Alvin é um velho teimoso e ao mesmo tempo um homem de um realismo fulgurante: “Para que lhe serve uma garra de pegar objetos?”, perguntam-lhe os amigos antes de partir. “Para agarrar objetos!”. Com a mesma lógica rigorosa se dá conta de que “um irmão é um irmão”, aquele que te conhece mais do que todos. O que por dez anos o manteve longe de Lyle é uma história antiga como a Bíblia, a mesma de Caim e Abel. Agora chegou o momento de empreender a viagem: mas “o velho e esfarrapado Alvin não viaja por viajar. Não tem nada do viajante moderno, daqueles que partem para partir, não para chegar. [...] Parte para chegar, tem uma meta de nome bíblico e um fim” (B. Fornara). E esta meta é o perdão, ou melhor: a necessidade visceral de ser perdoado pelo irmão.
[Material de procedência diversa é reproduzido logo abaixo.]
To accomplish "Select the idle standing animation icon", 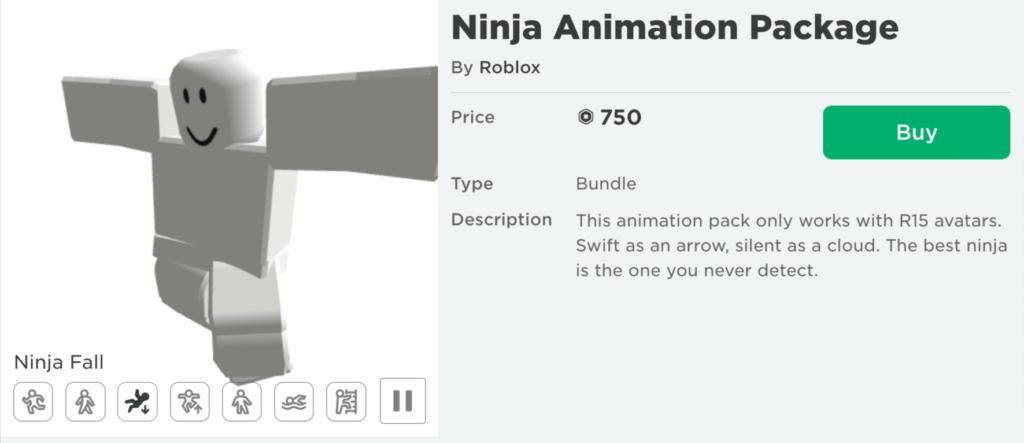I will tap(241, 401).
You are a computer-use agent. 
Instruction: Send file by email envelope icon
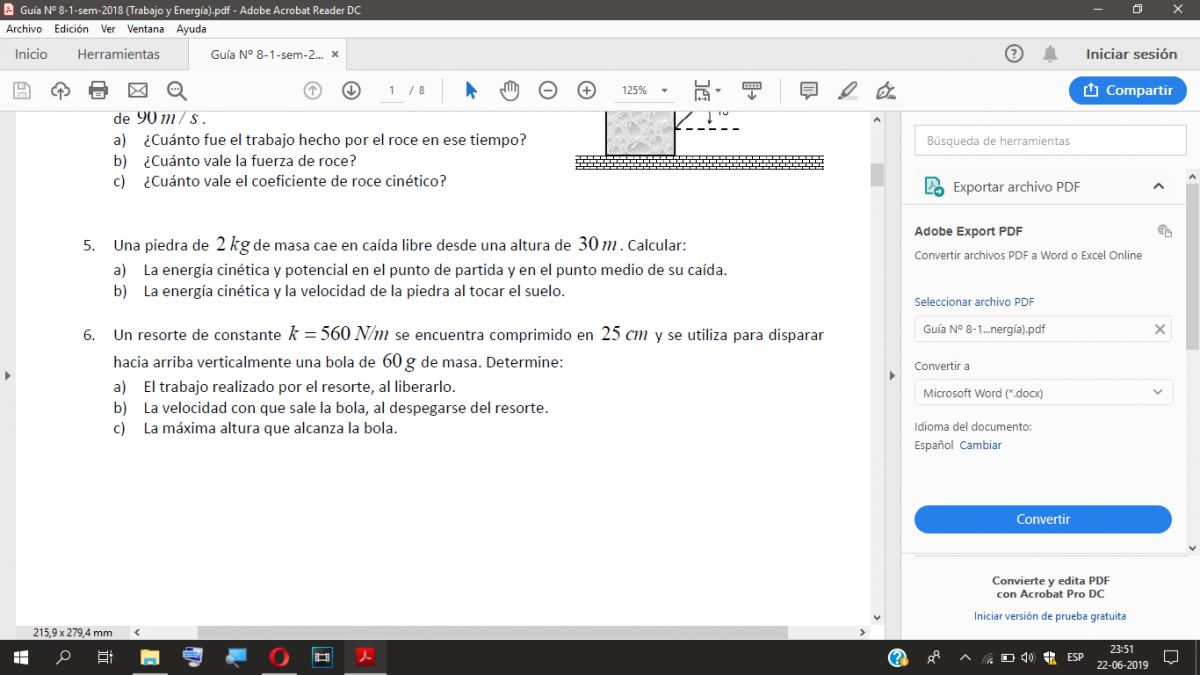pos(138,90)
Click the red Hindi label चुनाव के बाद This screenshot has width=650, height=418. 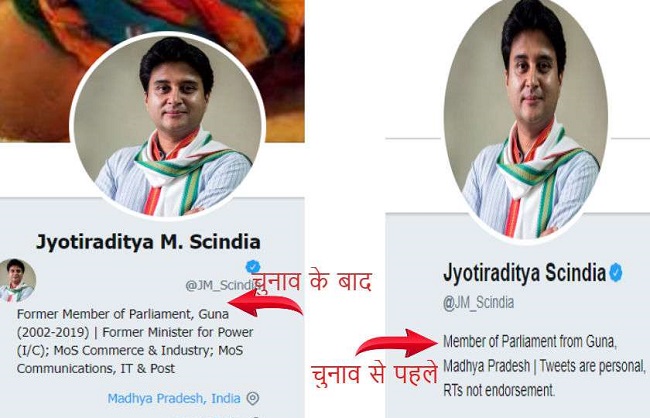point(312,281)
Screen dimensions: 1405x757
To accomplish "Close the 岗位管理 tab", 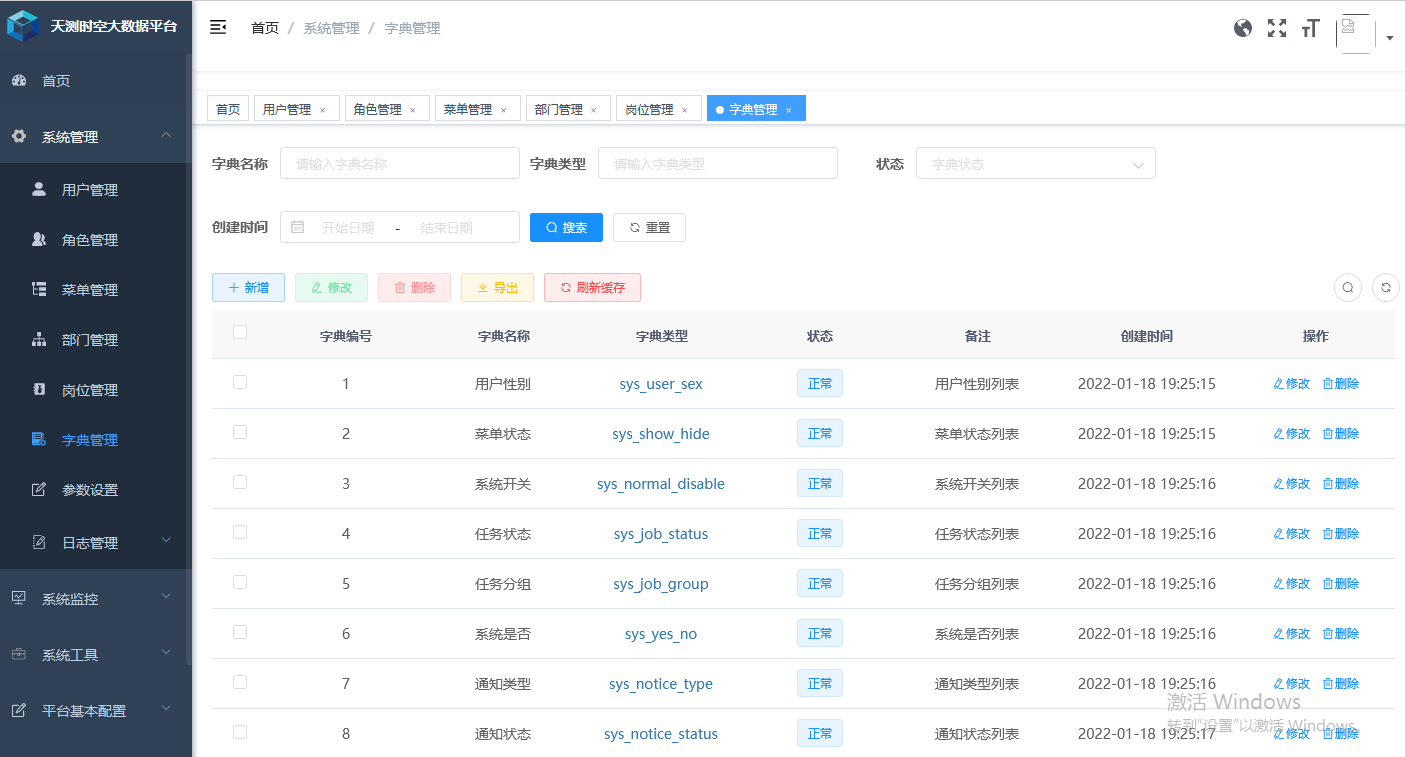I will [x=685, y=110].
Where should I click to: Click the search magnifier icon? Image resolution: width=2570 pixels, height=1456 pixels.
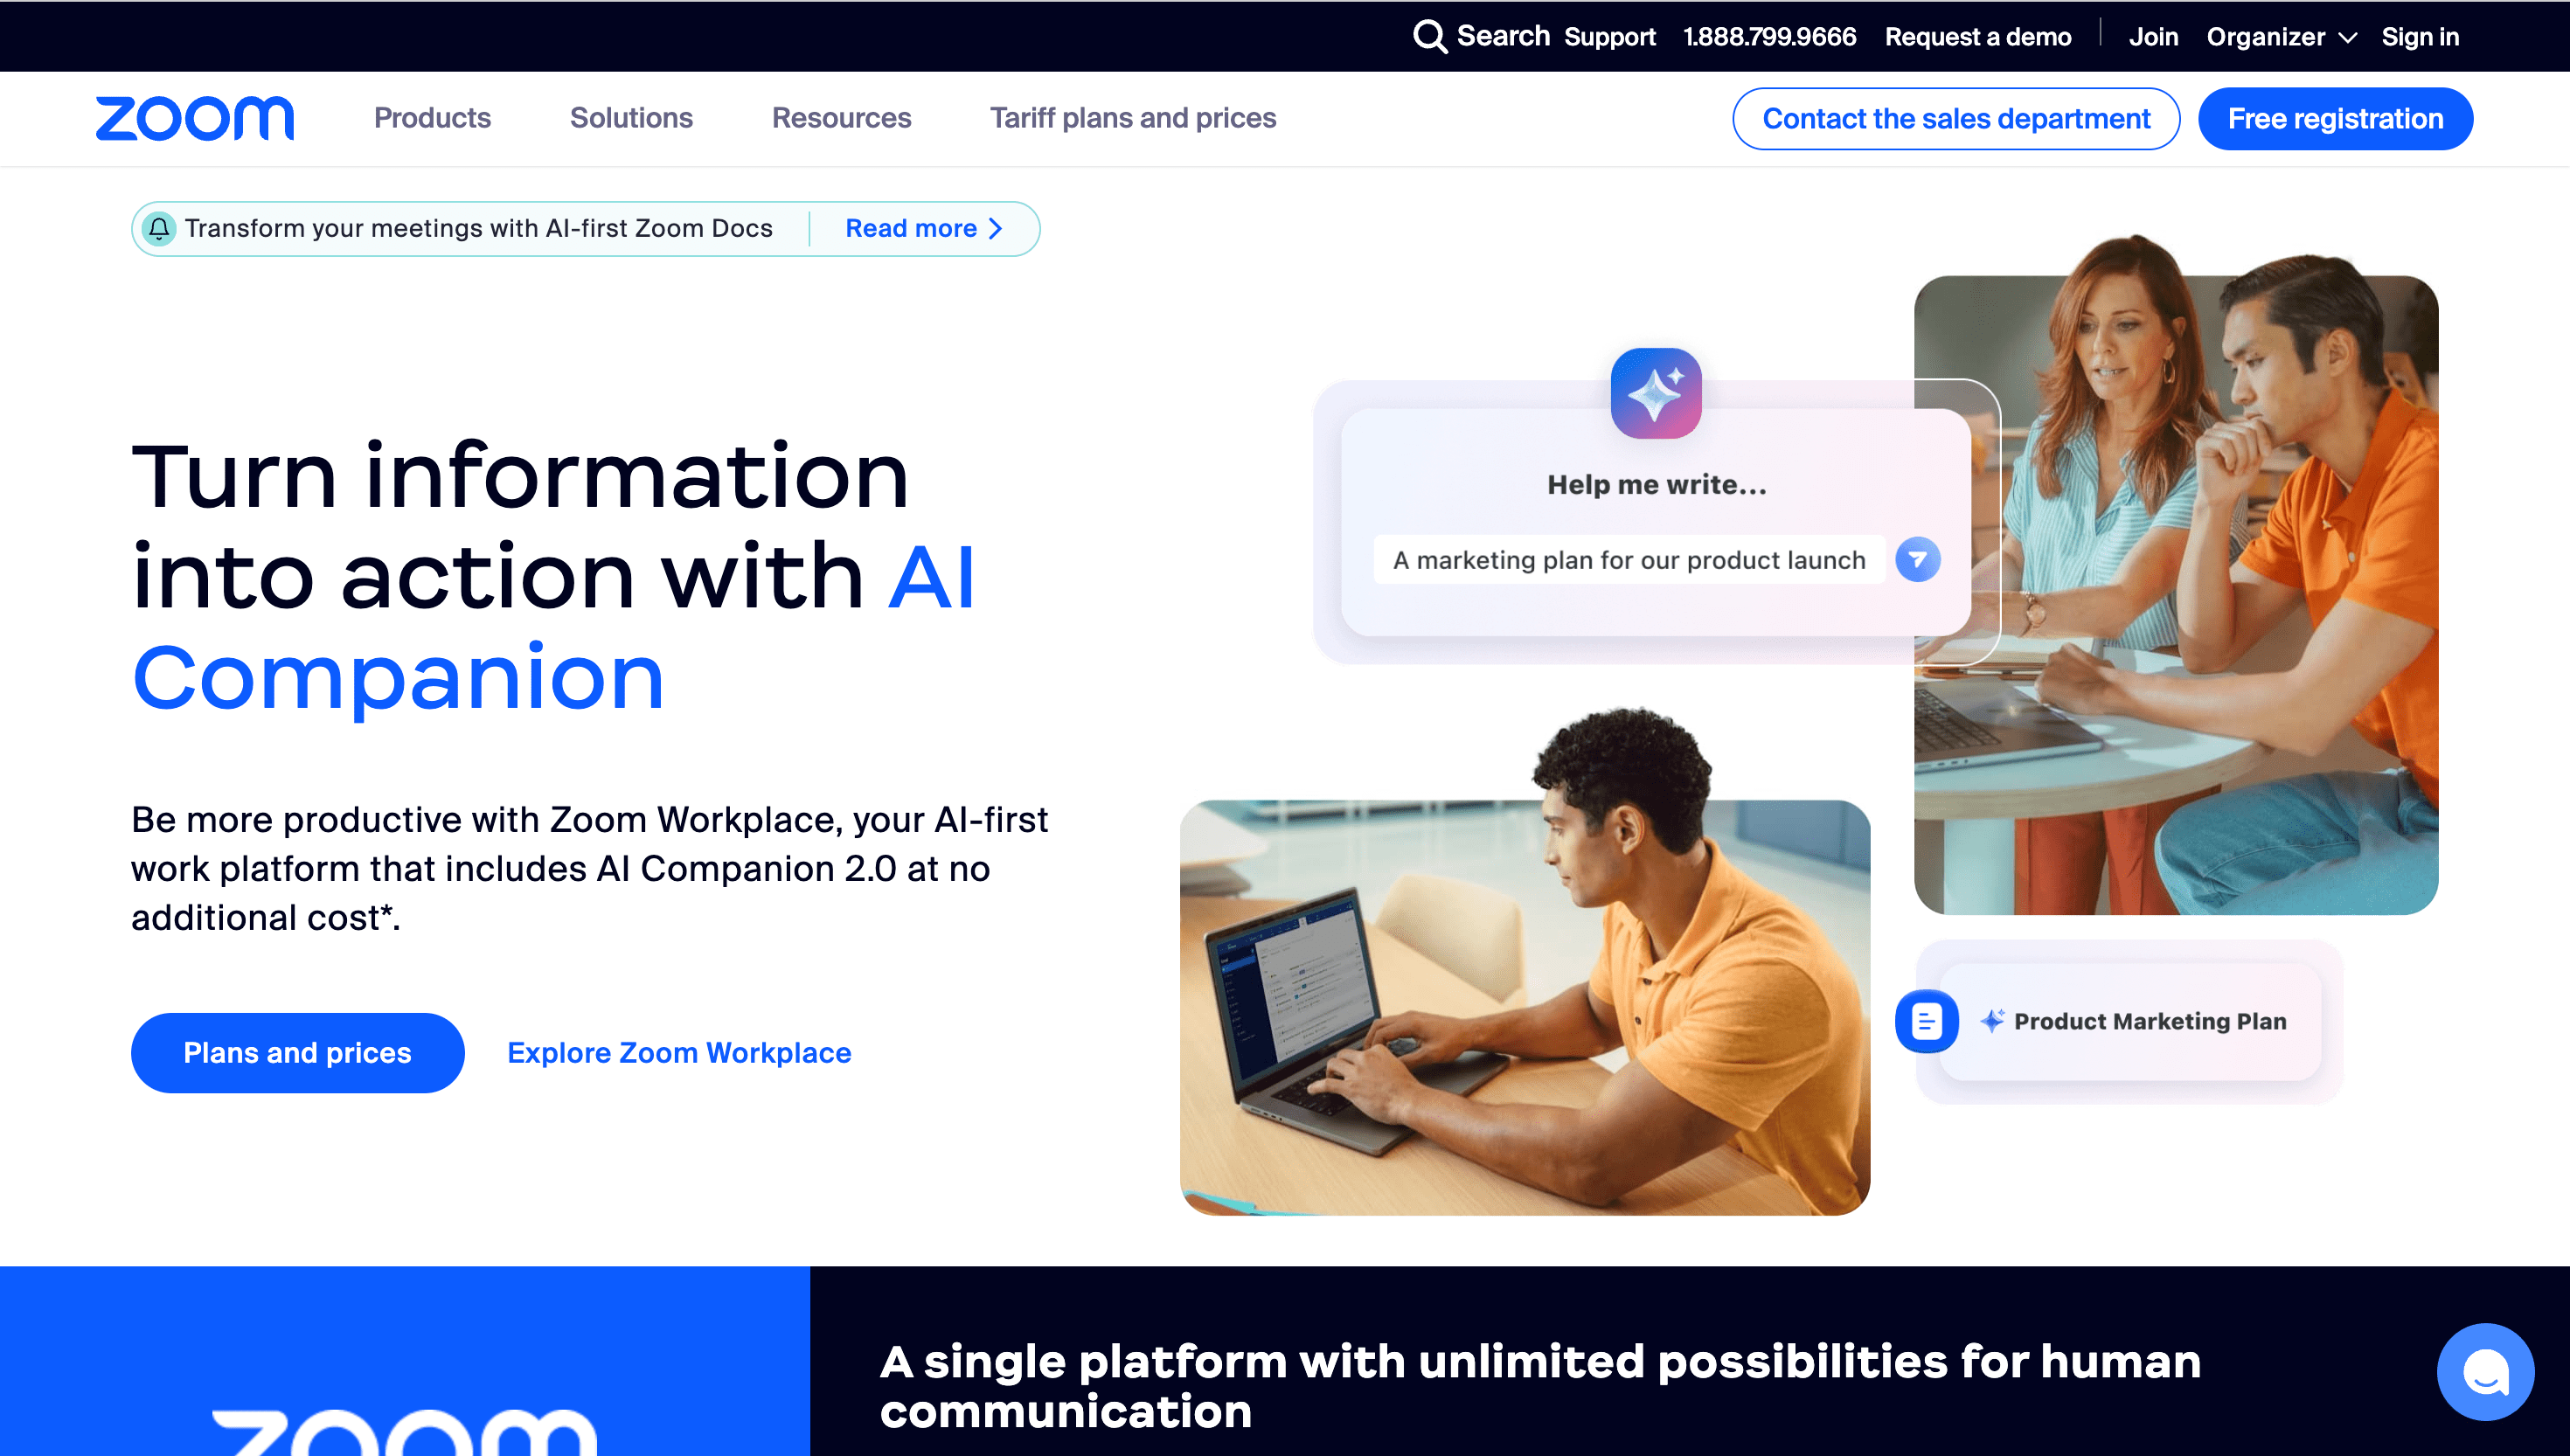click(1429, 36)
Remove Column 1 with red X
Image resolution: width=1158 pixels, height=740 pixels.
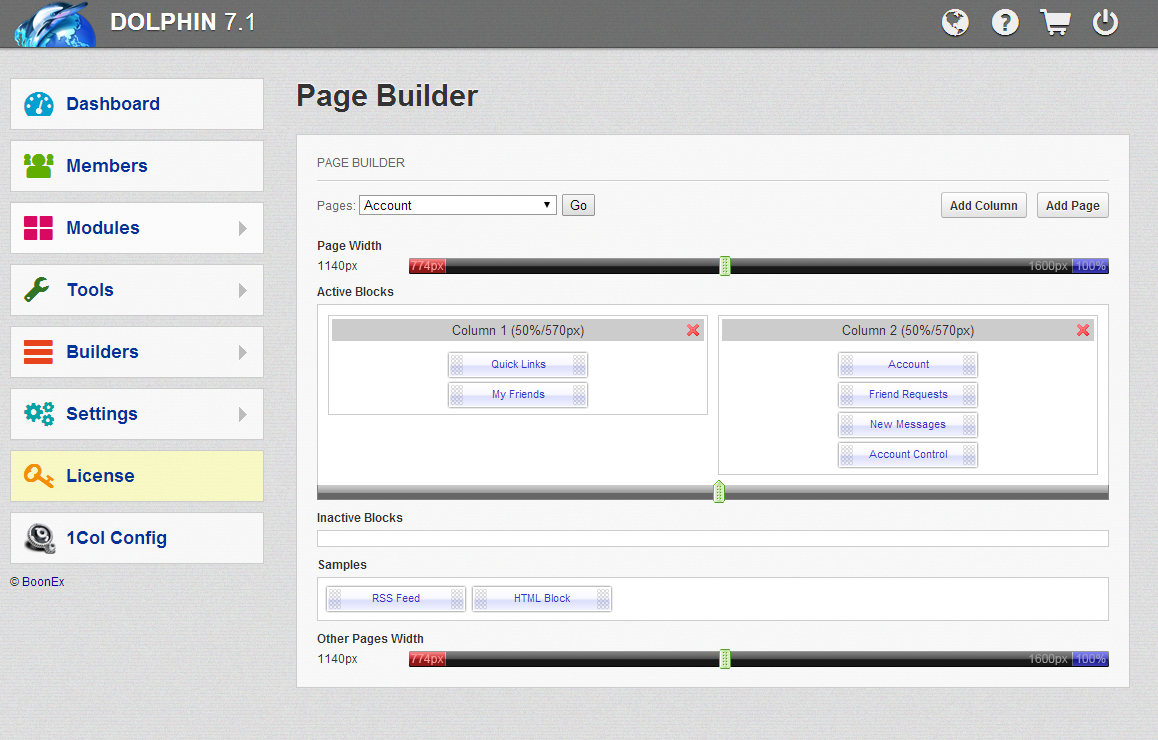(x=693, y=330)
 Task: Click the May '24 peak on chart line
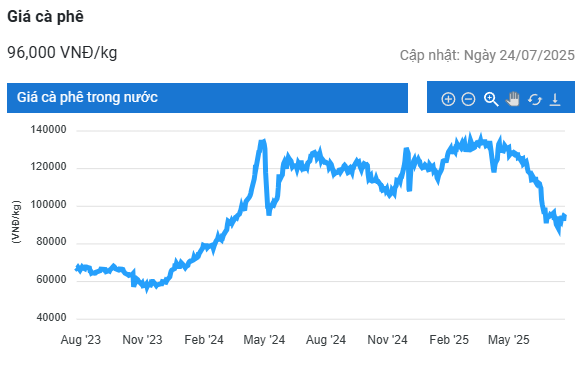[263, 142]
Por isto, a absurda ideia de percorrer todas aquelas milhas com um cortador de grama é no fundo dramaticamente realista: aquela viagem só ele pode fazê-la, tal como ele é, com os meios de que dispõe. Ninguém pode tomar o seu lugar; com efeito “esta viagem é dura de engolir para o meu orgulho”. Durante o percurso Alvin ajuda uma moça grávida que fugiu de casa, é acolhido por um grupo de ciclistas, por uma família que o ajuda a consertar o cortador de grama; encontra um padre que simplesmente o escuta, deixa-se ajudar por um condutor de trator, o qual o aconselha em um momento de desconforto quando o motor fica na necessidade de reparo a pouca distância da meta (mas nós espectadores não ouvimos nada daquilo que eles conversam). Cada um com a própria tarefa e a própria responsabilidade, acompanha e se deixa acompanhar por Alvin. Até a casa do irmão: “Você percorreu tanta estrada com essa caranguejola para vir até mim?” pergunta-lhe Lyle. Com essa velha sucata, mas sobretudo com o seu orgulho nutrido há dez anos de teimoso silêncio? “Sim, Lyle”.

“Ouvi dizer que no Wisconsin fazem festas grandiosas”, havia dito a Alvin um jovem ciclista. Certamente naquela noite Alvin e Lyle Straight fizeram a festa mais bela de sua vida. Sentados em silêncio na varanda a contemplar juntos, como quando eram jovens, as estrelas do céu.

Uma história real (The Straight Story, Usa/Can 1999) de David Lynch com Richard Farnsworth, Sissy Spacek, Harry Dean Stanton, Jane Galloway Heitz, Dan Flannery, Ed Grennan, Joseph A. Carpenter, James Cada, Wiley Harker, Barbara E. Robertson, John Lordan.